Oracle is to reportedly close its Linlithgow data center in Scotland early next year.

Citing ‘multiple insiders’, the Register reports the facility will close ‘over the next few months.’

"As Oracle continues its rapid cloud growth we continuously evaluate and adjust our infrastructure to best meet customer and business needs. We currently operate multiple sites across the UK including major regions in London and Newport, Wales," an Oracle spokesman told the publication.

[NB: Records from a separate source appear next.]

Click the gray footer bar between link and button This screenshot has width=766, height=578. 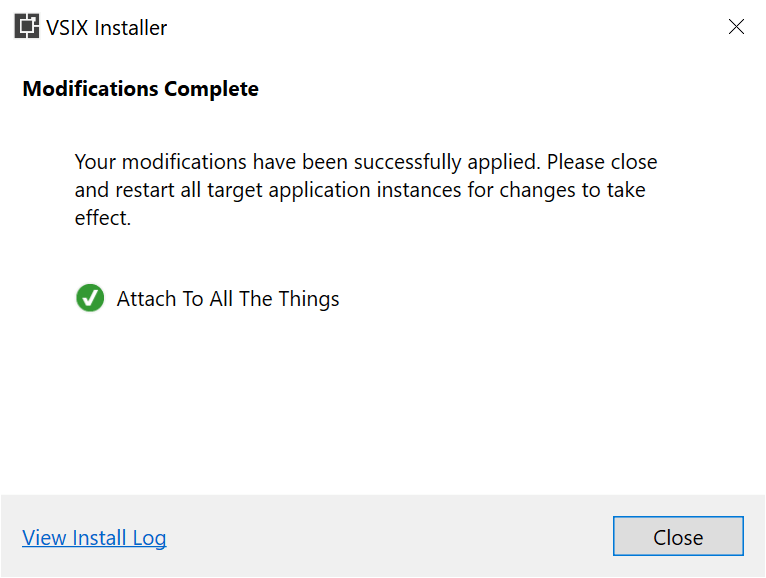389,536
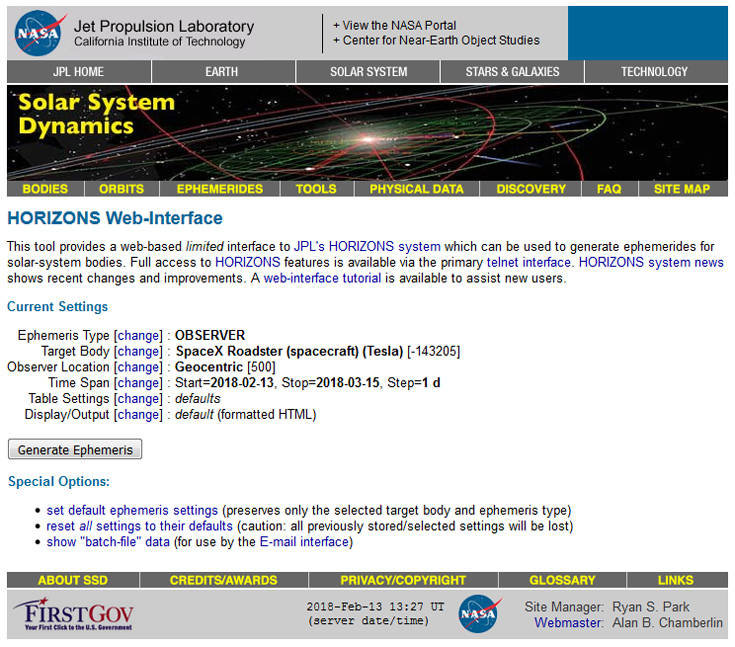Change the Time Span setting
The width and height of the screenshot is (735, 647).
coord(138,383)

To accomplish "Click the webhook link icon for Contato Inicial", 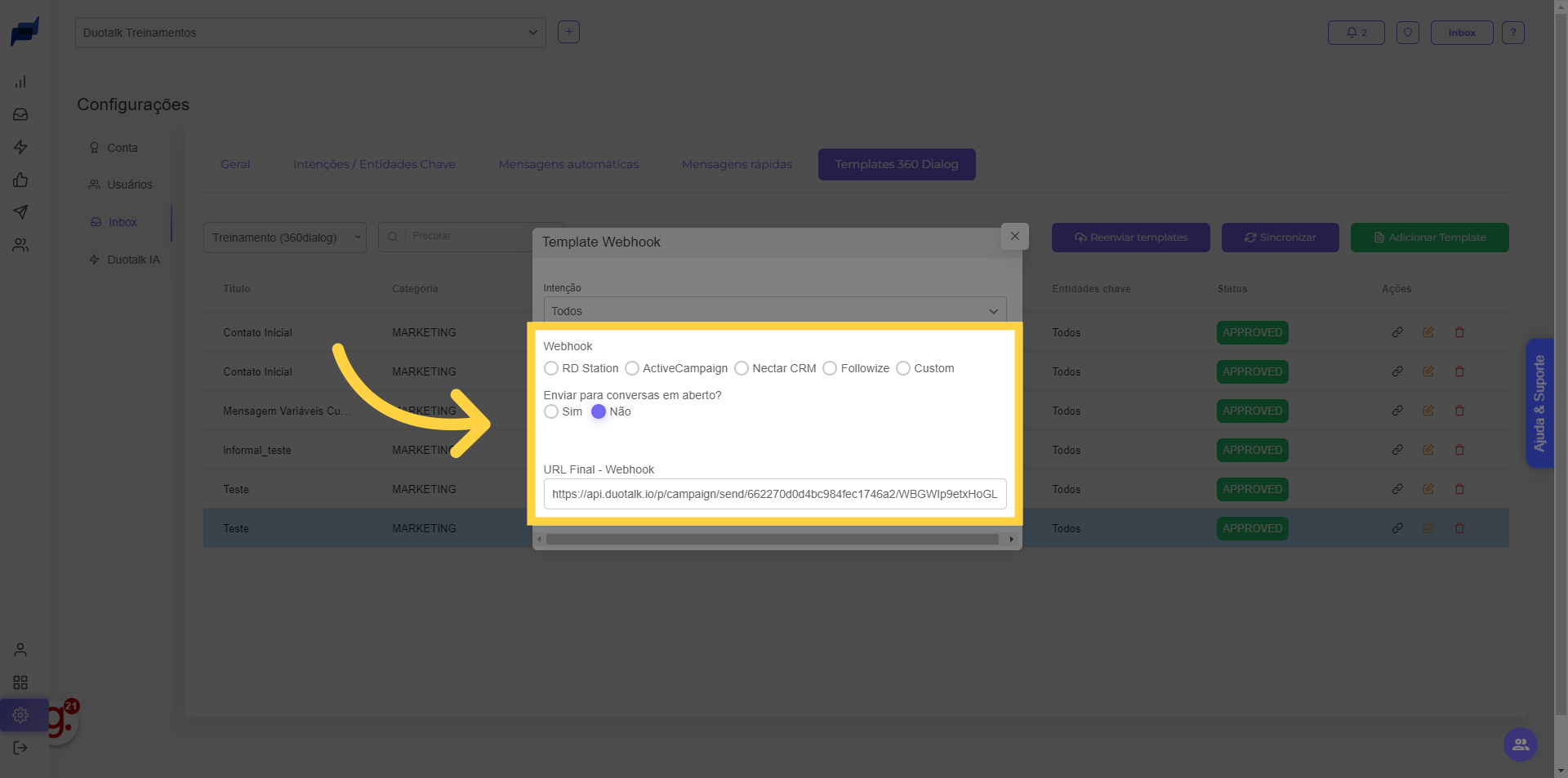I will (1397, 332).

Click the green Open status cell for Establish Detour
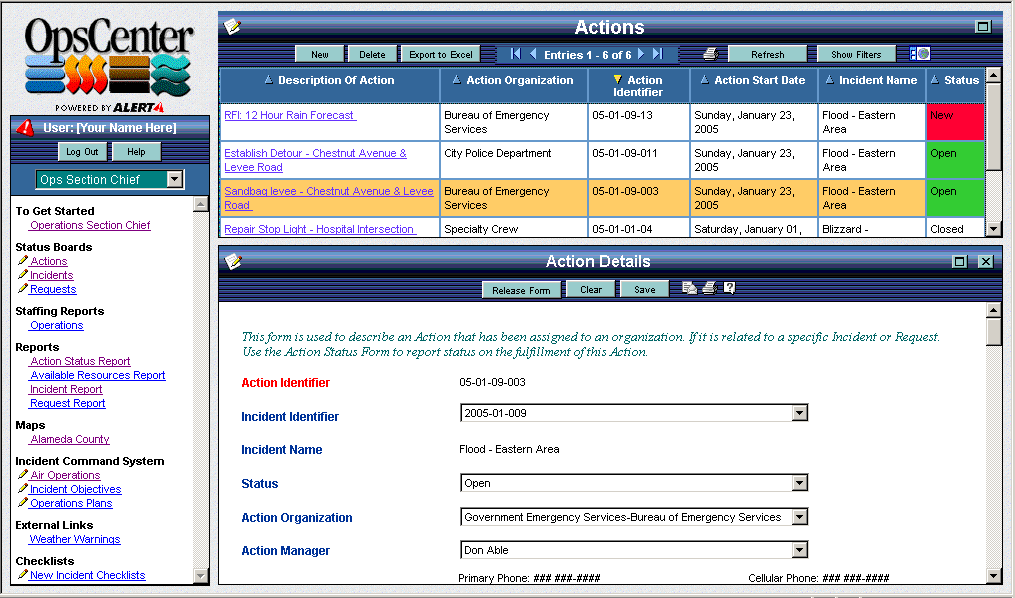tap(955, 160)
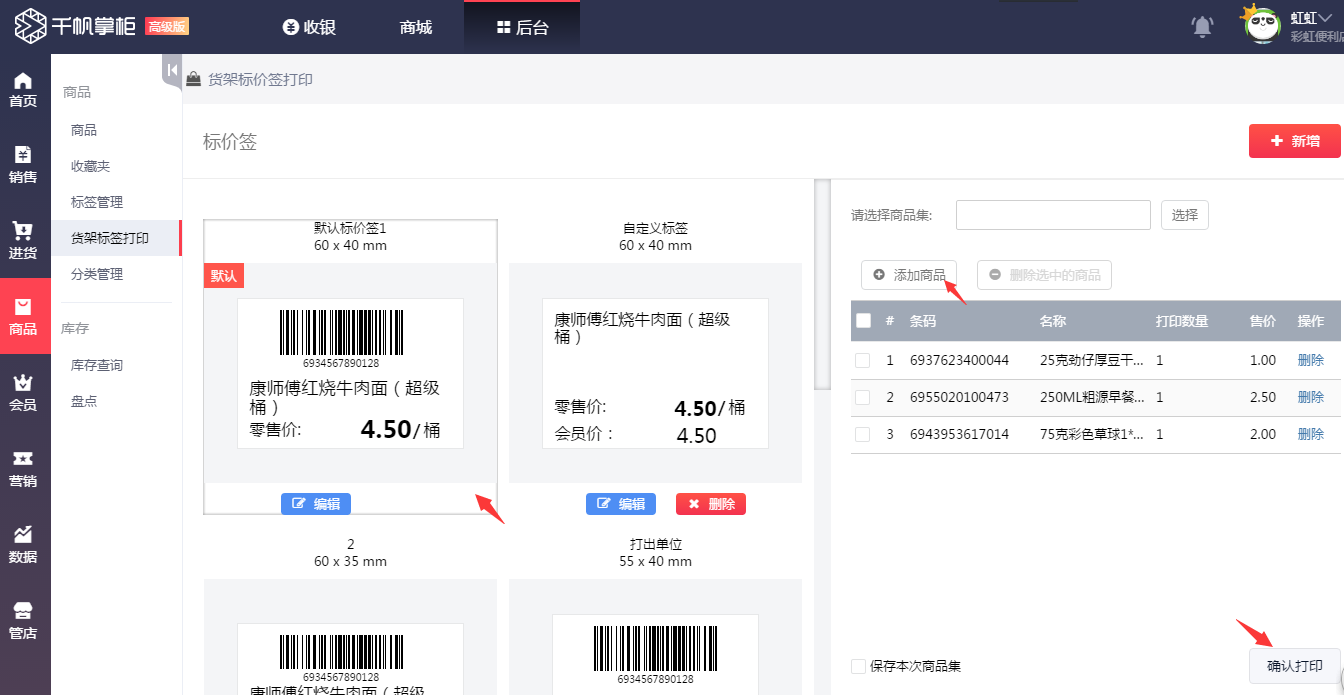
Task: Click the red 新增 button
Action: [1294, 140]
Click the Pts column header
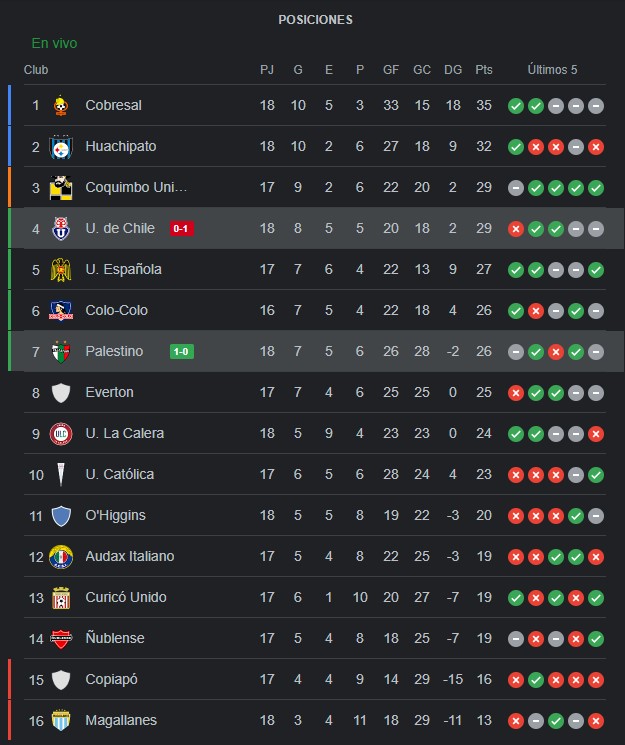 pyautogui.click(x=484, y=70)
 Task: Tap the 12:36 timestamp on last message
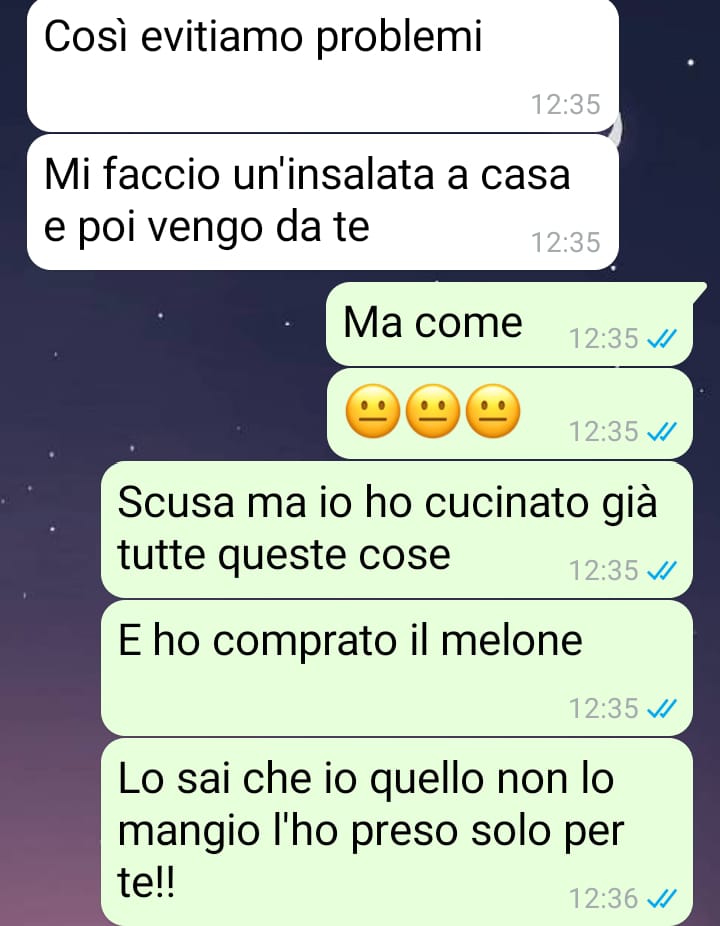(x=604, y=899)
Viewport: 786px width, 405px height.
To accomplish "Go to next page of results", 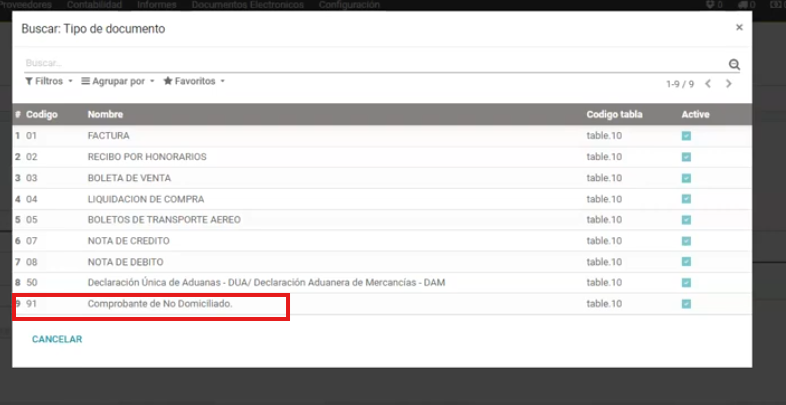I will (x=729, y=83).
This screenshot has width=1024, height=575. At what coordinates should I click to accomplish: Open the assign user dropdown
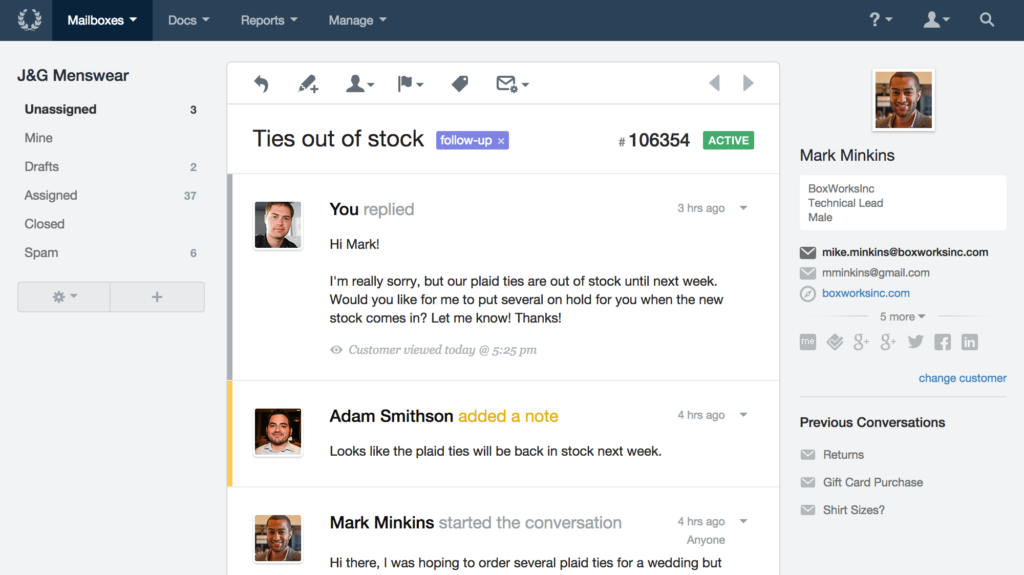[359, 84]
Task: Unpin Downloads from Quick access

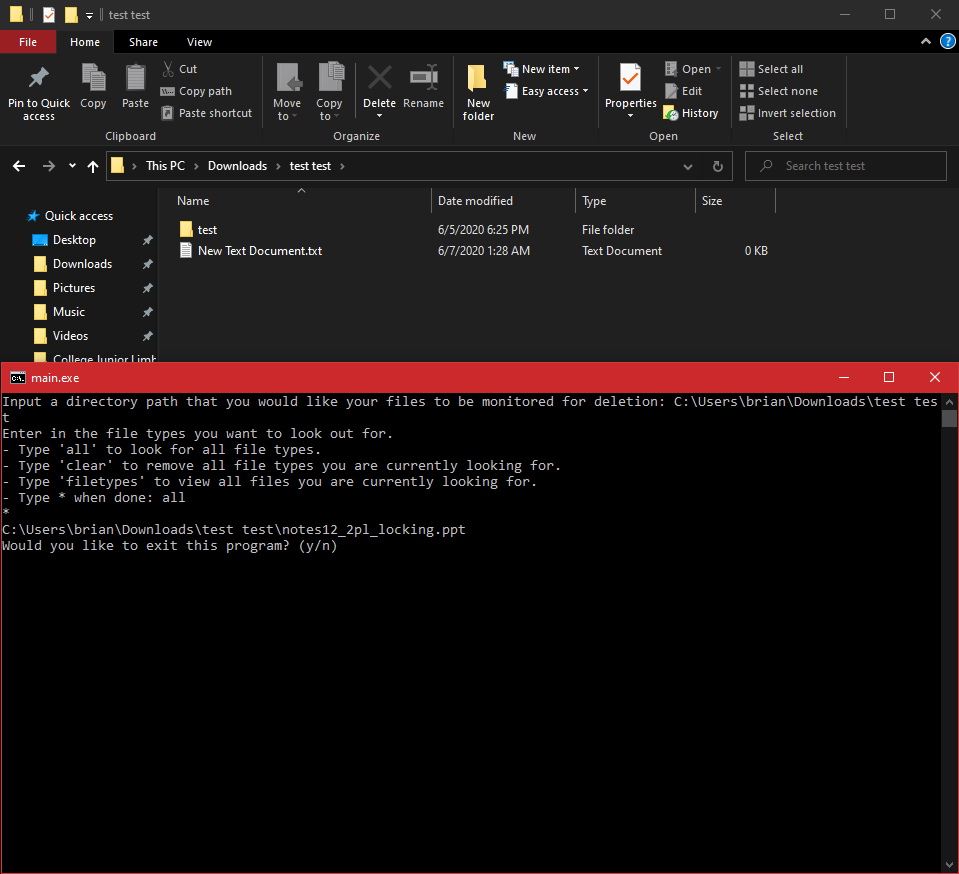Action: 147,264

The company provided the same comment to DCD.

The site was originally a Sun Microsystems manufacturing facility opened in 1990. Oracle converted it into a data center in 2012 after acquiring Sun in 2009; the facility totals 160,000 sq ft (14,900 sqm) and 10MW of power.

Oracle first announced its OpenStack plans at Oracle OpenWorld 2013
– Wikimedia Commons

Martin Biggs, vice president and general manager of Oracle and SAP support firm Spinnaker Support told the Register Oracle was using the closure of the Linlithgow facility to migrate customers from its legacy Oracle Cloud Managed Services platform to their Oracle Cloud Infrastructure platform.

"It's no secret that Oracle is undergoing a transitionary period where it is upgrading its data center estate in order to gear them towards the cloud and to compete with other public clouds such as AWS and Azure,” added Mark Vivian, CEO of Oracle support and managed service provider company Claremont.

“As it brings its data center estate up to date so OCI is the default, not all of Linlithgow's tenants will share Oracle's cloud-first vision, and some will be hesitant or even resistant to any change.”

In 2019, Oracle partner Inoapps agreed a five-year lease on a 7,500 sq ft office and a £700,000 investment in Linlithgow.

Oracle operates four UK Cloud regions; two each in London and Newport, with one in each city dedicated to government customers.